Caption: A new design for comuter memory would send information shooting along wires like cars along a racetrack. Image source: Jina Lee, Wikimedia Commons.
The word racetrack has quite a history in American culture. It conjures up images of horse racing, with beautiful animals, colorful spectators, cheap hot dogs, and expensive gambling. Perhaps more prominently, it brings automobiles to mind. The Ford Model-T made cars affordable, and Prohibition catalyzed the development of brawny speedsters that could outmuscle the police cruisers, but it was the automobile’s marriage to the racetrack that finally transformed stock car racing into the booming phenomenon that it is today. Now a team of researchers at IBM lead by Stuart Parkin would like us to start associating the word with computer memory.
Racetrack Memory, as the research team has coined it, is a new idea that could compete with some of the most popular memory devices in use today. In an article published in the December 24th issue of the journal Science, Parkin and collaborators have measured some key features of magnetism that bring the idea one step closer to viability.

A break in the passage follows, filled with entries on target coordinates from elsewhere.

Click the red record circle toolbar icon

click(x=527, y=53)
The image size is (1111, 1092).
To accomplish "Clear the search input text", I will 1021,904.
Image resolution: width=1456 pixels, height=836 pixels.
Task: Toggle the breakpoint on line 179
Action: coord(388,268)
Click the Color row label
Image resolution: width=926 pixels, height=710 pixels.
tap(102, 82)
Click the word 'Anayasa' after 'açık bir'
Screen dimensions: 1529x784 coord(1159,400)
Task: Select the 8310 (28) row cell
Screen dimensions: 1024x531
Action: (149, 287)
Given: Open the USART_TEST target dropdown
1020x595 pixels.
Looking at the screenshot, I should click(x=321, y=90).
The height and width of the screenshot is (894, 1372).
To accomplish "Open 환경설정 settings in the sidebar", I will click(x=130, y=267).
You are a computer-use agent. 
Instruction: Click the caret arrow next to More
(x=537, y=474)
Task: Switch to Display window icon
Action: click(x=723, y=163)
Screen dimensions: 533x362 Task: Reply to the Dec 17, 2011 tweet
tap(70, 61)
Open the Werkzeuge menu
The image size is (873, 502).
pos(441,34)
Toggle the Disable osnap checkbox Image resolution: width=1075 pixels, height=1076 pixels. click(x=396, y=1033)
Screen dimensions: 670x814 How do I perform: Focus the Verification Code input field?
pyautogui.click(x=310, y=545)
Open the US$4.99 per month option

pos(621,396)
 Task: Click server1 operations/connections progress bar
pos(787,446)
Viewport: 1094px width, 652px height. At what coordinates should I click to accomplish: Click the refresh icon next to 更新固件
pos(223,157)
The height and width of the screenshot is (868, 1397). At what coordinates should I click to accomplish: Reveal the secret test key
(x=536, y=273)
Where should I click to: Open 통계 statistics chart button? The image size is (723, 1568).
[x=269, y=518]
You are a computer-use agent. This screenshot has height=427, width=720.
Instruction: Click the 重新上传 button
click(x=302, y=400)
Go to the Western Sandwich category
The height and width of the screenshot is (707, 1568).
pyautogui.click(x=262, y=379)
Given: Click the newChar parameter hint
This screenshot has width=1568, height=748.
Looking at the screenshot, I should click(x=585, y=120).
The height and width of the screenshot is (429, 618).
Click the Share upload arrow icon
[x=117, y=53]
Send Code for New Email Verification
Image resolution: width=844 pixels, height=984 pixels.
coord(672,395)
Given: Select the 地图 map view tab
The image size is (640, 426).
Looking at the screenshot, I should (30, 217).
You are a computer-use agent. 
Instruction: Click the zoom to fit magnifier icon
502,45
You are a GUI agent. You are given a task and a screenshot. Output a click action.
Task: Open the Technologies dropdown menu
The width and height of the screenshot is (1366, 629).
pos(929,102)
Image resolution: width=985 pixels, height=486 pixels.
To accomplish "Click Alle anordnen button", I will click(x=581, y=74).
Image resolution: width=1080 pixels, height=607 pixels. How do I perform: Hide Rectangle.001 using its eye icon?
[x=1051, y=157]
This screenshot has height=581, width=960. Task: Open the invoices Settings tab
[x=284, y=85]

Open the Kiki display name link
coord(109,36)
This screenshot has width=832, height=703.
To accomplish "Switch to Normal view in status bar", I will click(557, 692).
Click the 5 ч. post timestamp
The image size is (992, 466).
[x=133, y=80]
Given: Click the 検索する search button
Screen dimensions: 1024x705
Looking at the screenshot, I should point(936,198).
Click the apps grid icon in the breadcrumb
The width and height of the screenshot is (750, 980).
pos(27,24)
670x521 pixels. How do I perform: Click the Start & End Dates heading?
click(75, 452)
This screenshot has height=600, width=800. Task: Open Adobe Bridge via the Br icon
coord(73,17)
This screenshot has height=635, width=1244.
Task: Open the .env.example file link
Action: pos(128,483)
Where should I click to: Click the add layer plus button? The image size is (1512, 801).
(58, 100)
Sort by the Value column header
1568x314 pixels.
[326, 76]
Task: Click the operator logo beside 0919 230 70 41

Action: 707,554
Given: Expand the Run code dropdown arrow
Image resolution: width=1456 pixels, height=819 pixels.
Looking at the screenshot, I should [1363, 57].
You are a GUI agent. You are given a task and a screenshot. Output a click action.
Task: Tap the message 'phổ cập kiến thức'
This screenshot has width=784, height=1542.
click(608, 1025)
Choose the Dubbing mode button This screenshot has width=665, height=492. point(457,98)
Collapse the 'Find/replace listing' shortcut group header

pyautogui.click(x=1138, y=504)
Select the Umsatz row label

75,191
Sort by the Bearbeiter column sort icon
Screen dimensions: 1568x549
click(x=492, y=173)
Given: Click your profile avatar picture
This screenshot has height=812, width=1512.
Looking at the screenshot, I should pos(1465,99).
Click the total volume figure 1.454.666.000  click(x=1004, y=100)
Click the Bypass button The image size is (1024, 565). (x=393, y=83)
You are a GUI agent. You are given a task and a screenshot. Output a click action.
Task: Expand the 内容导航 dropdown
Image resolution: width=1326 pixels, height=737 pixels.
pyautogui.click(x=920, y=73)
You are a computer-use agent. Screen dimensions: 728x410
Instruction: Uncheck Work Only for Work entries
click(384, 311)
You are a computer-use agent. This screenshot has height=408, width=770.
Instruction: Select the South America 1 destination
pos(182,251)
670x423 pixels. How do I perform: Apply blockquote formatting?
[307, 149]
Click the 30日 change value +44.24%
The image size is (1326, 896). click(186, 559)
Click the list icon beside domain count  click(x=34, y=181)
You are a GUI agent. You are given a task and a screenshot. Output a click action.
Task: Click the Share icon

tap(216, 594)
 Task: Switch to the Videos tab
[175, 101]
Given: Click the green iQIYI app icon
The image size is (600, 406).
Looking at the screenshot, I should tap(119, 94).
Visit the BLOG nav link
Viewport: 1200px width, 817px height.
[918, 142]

Devices today almost all store their memory using either FLASH or magnetic hard drives. Both technologies have undergone dizzying improvements recently in storage capacity, cost, and reading and writing speed. Still, they have a few inherent drawbacks. Traditional magnetic hard drives are inexpensive and have an enormous storage capacity. However, they require moving parts, which costs a device energy and consequently battery life. FLASH memory has no moving parts, but it takes a relatively long time to write information, and FLASH continues to be more expensive than magnetic hard drives.